(Excerpted data)
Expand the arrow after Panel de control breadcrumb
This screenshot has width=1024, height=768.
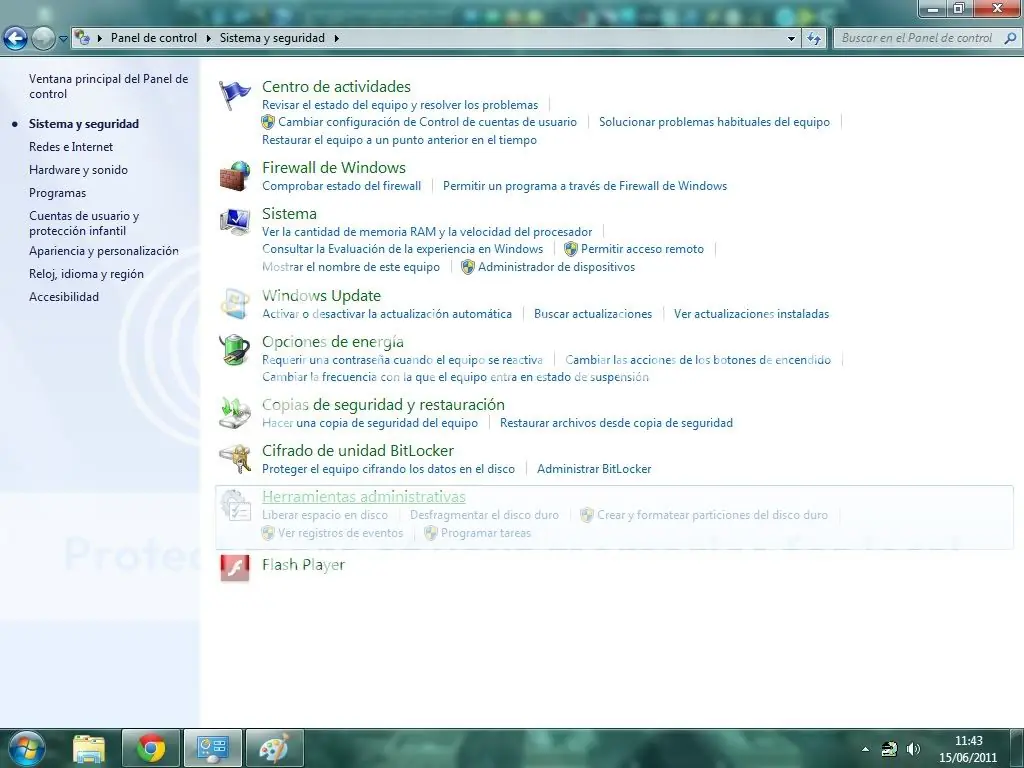[x=209, y=38]
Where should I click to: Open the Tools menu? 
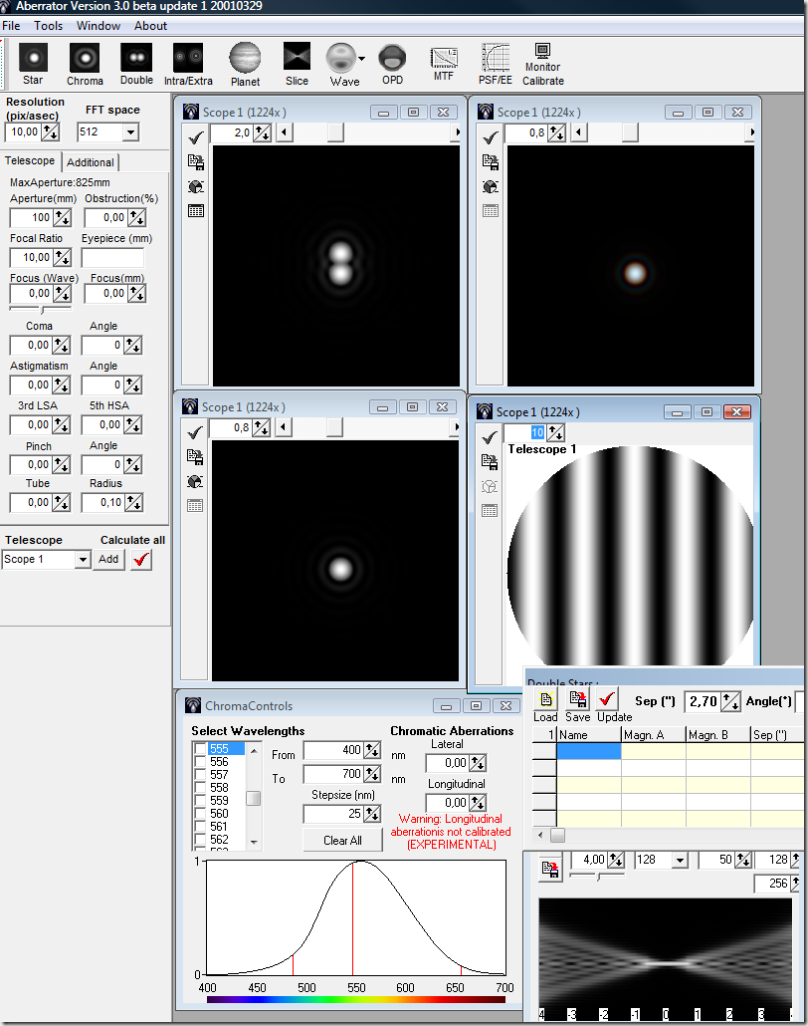pyautogui.click(x=48, y=25)
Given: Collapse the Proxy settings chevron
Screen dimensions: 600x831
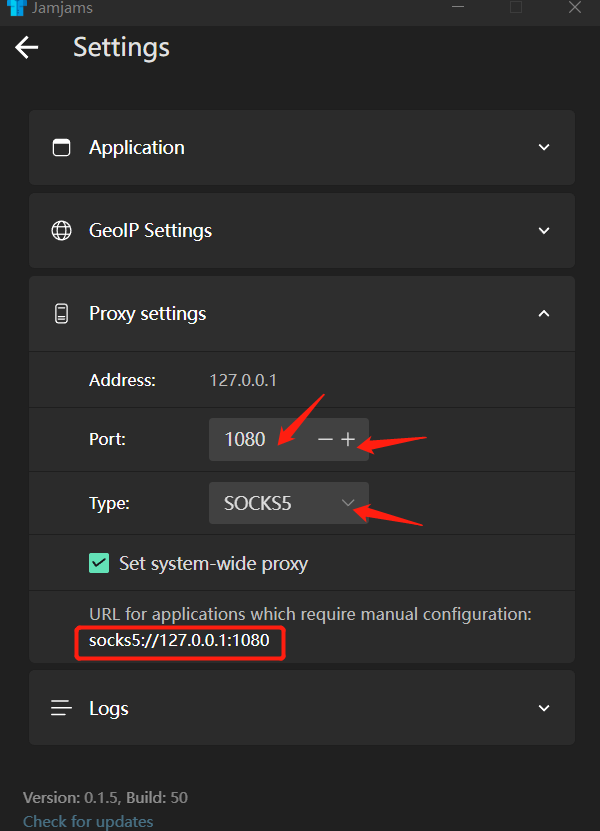Looking at the screenshot, I should point(544,314).
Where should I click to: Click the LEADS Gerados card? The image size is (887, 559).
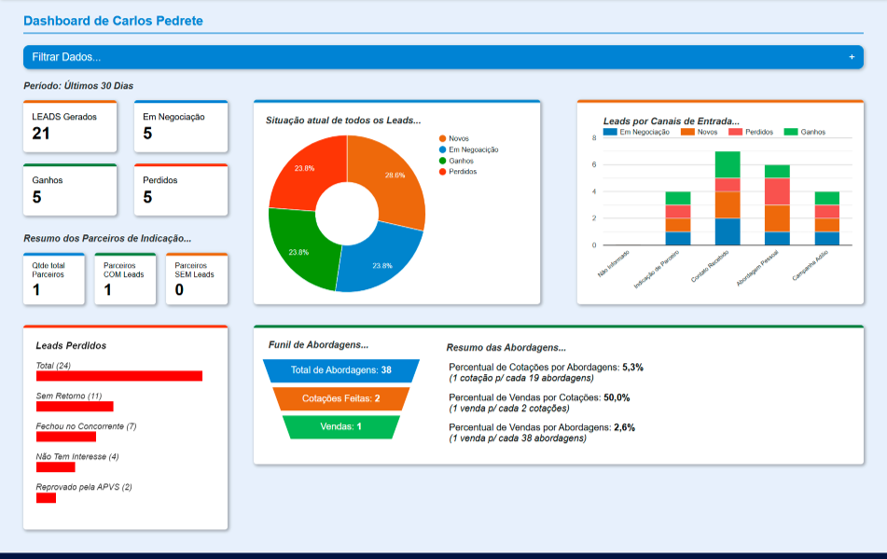[70, 126]
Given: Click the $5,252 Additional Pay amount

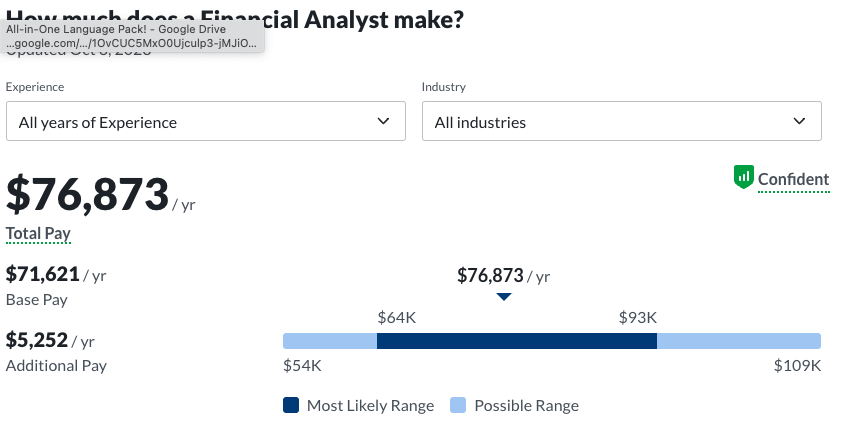Looking at the screenshot, I should [36, 340].
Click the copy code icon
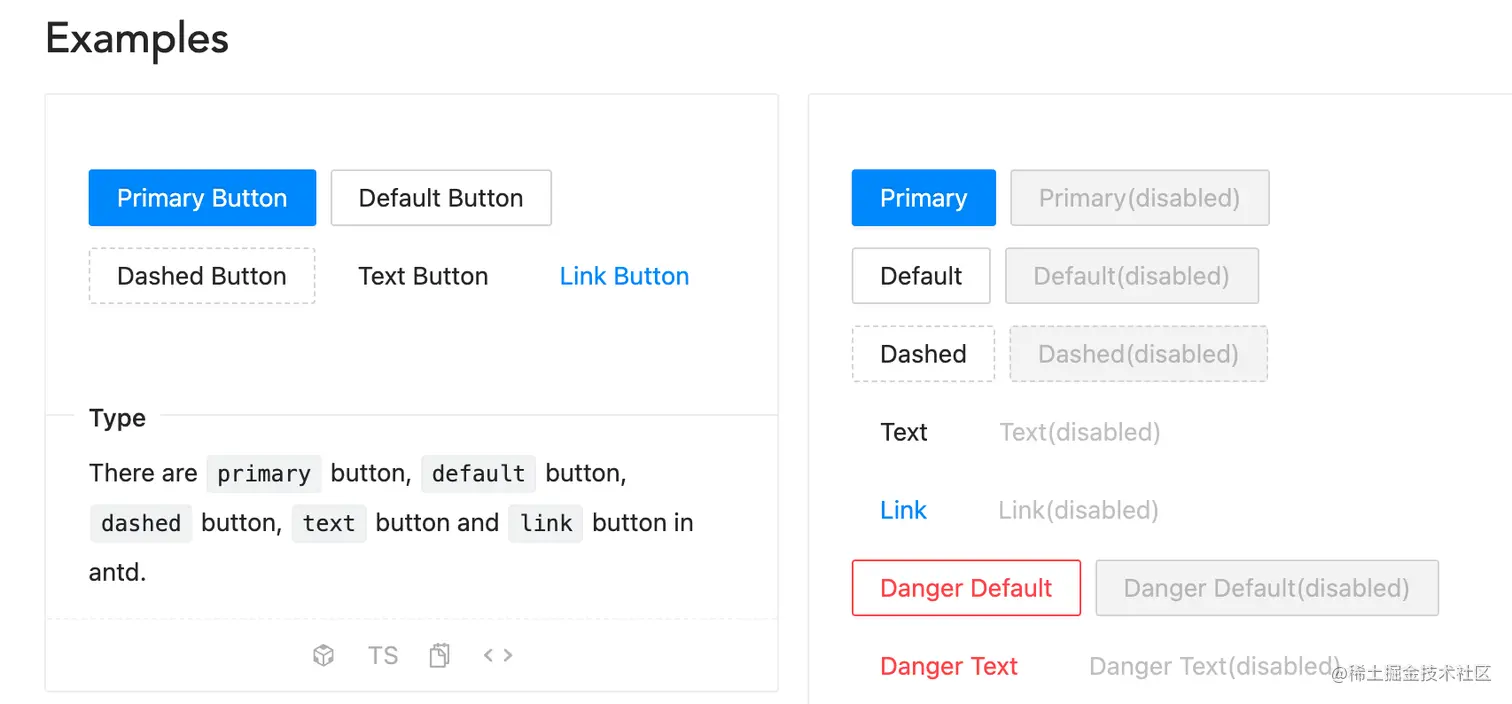Image resolution: width=1512 pixels, height=704 pixels. [x=439, y=655]
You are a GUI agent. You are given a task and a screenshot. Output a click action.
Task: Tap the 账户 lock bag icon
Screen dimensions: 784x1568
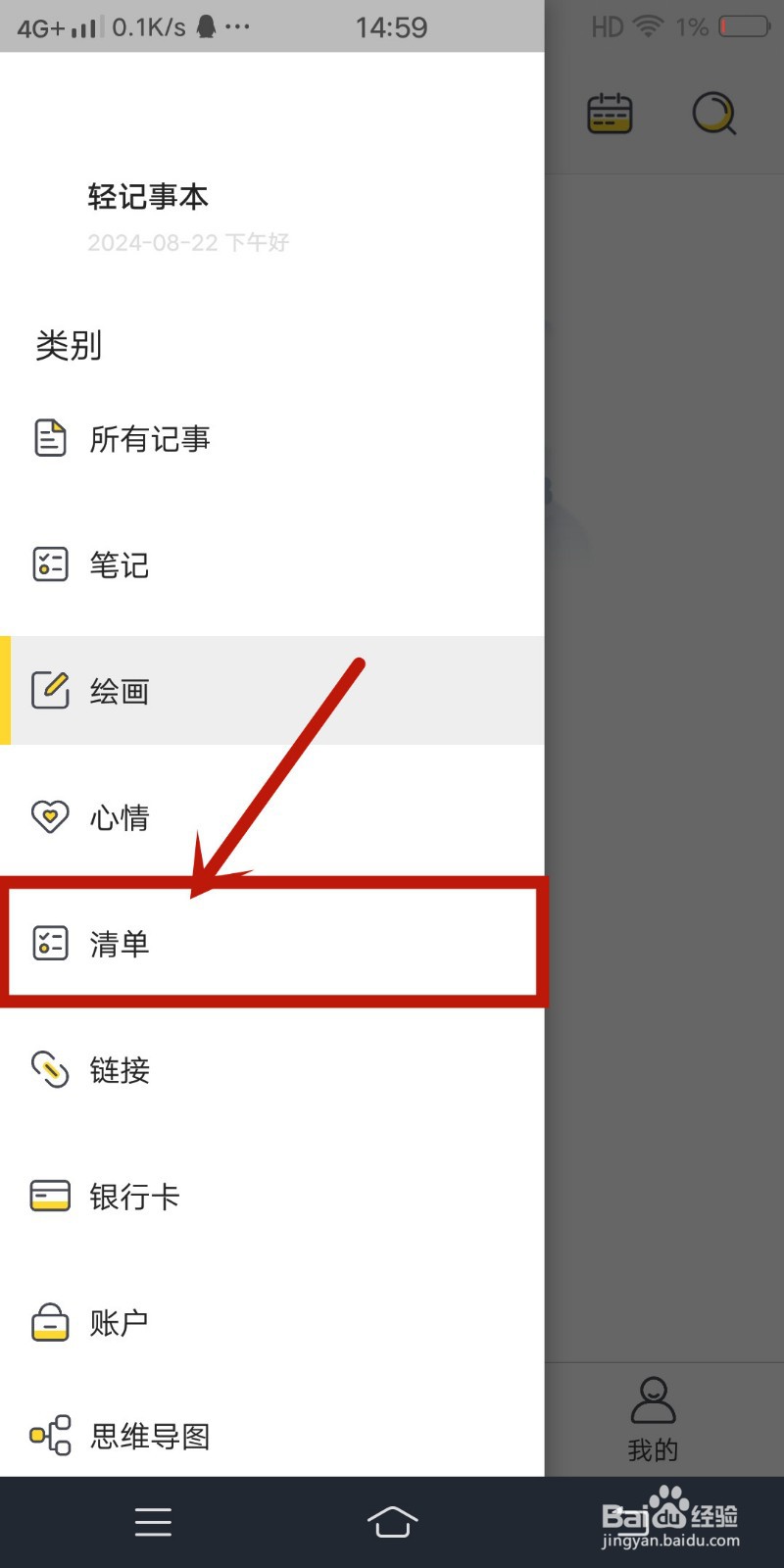[50, 1321]
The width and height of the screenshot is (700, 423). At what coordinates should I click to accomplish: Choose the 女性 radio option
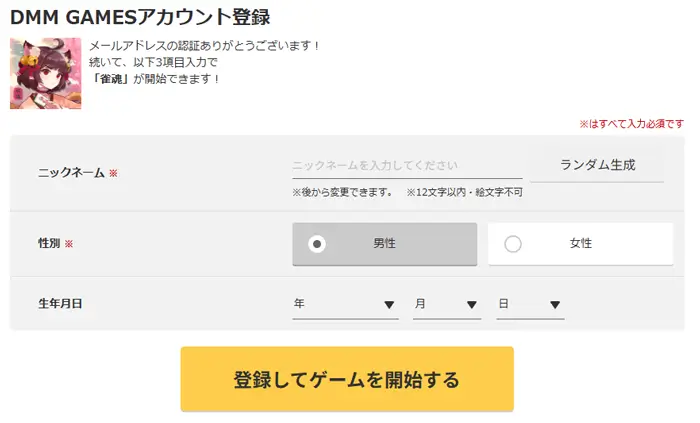580,243
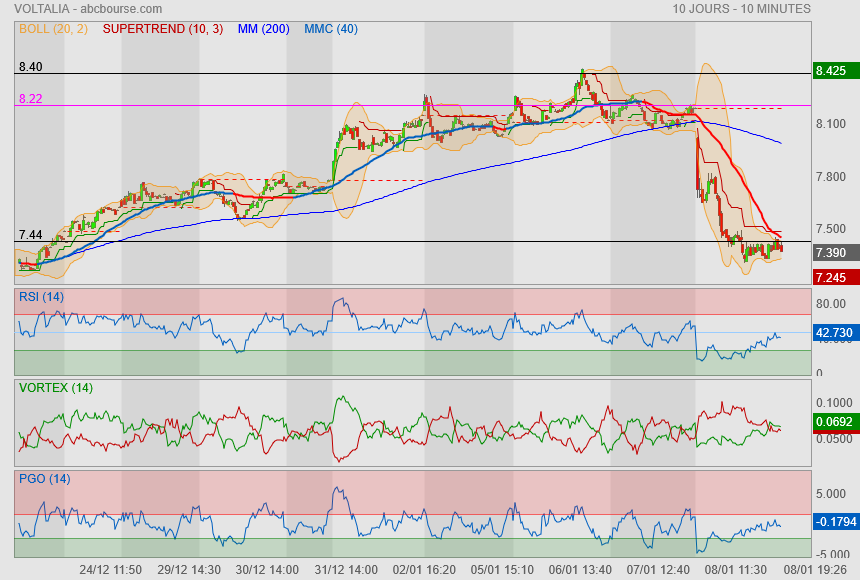Click the 10 JOURS - 10 MINUTES timeframe label
860x580 pixels.
click(741, 8)
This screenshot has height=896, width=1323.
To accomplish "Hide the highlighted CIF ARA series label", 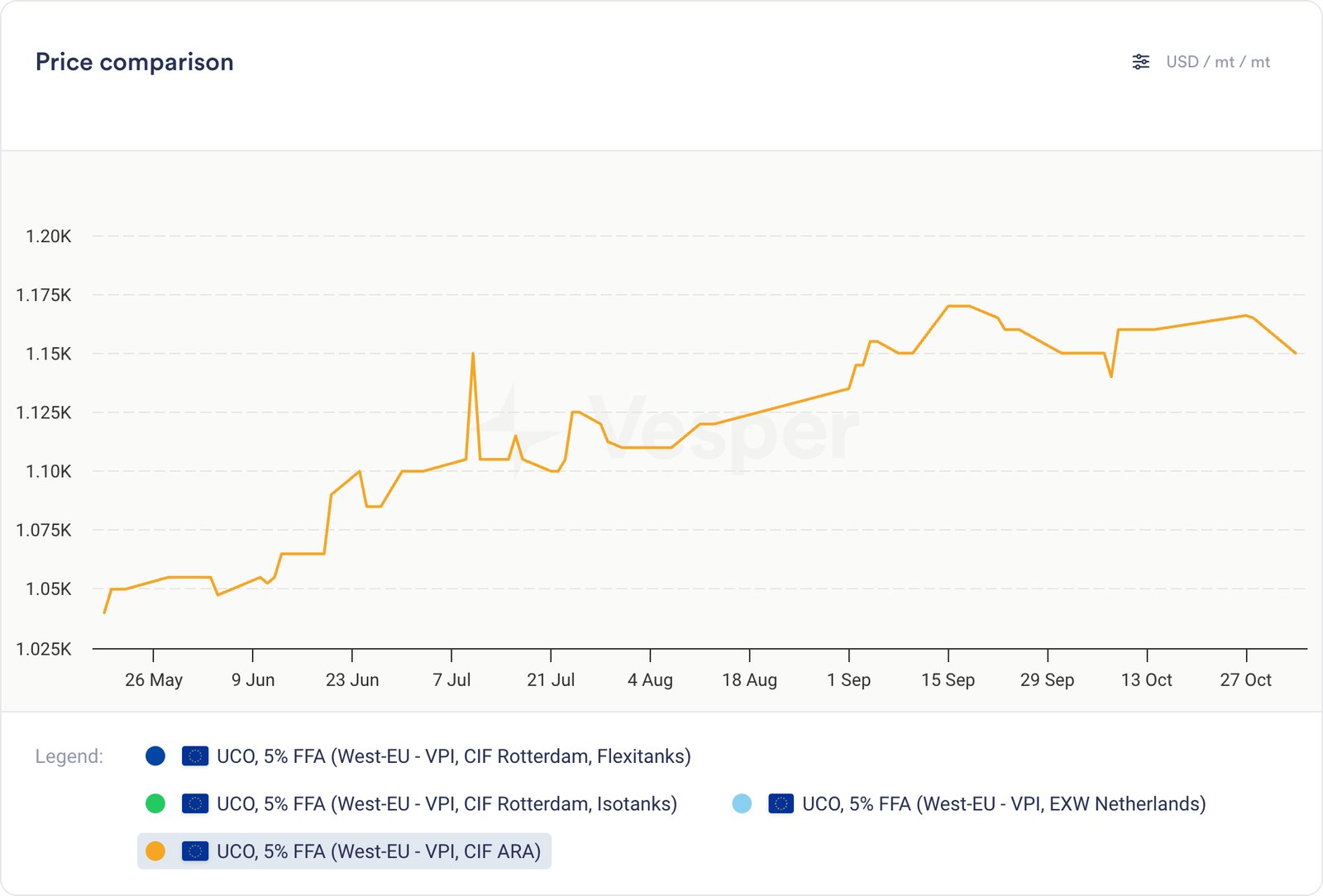I will click(x=378, y=851).
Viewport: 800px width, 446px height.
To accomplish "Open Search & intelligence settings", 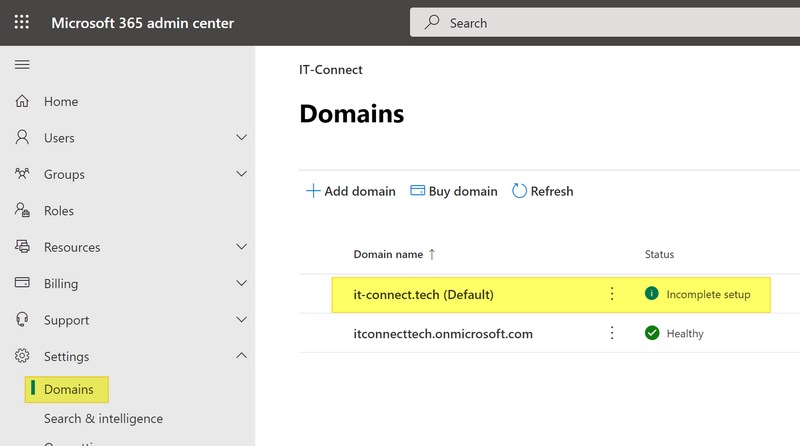I will click(103, 419).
(End Excerpted data)
## [Brief]
Repeat only what lies between the start of the data and the end of the line containing "Given: Collapse the Proxy settings chevron", exactly, with pictures left out.

## [Exercise response]
Expand the arrow after Panel de control breadcrumb
This screenshot has width=1024, height=768.
[x=209, y=38]
Where should I click to: Open the Tools menu? 
pyautogui.click(x=48, y=25)
Given: Collapse the Proxy settings chevron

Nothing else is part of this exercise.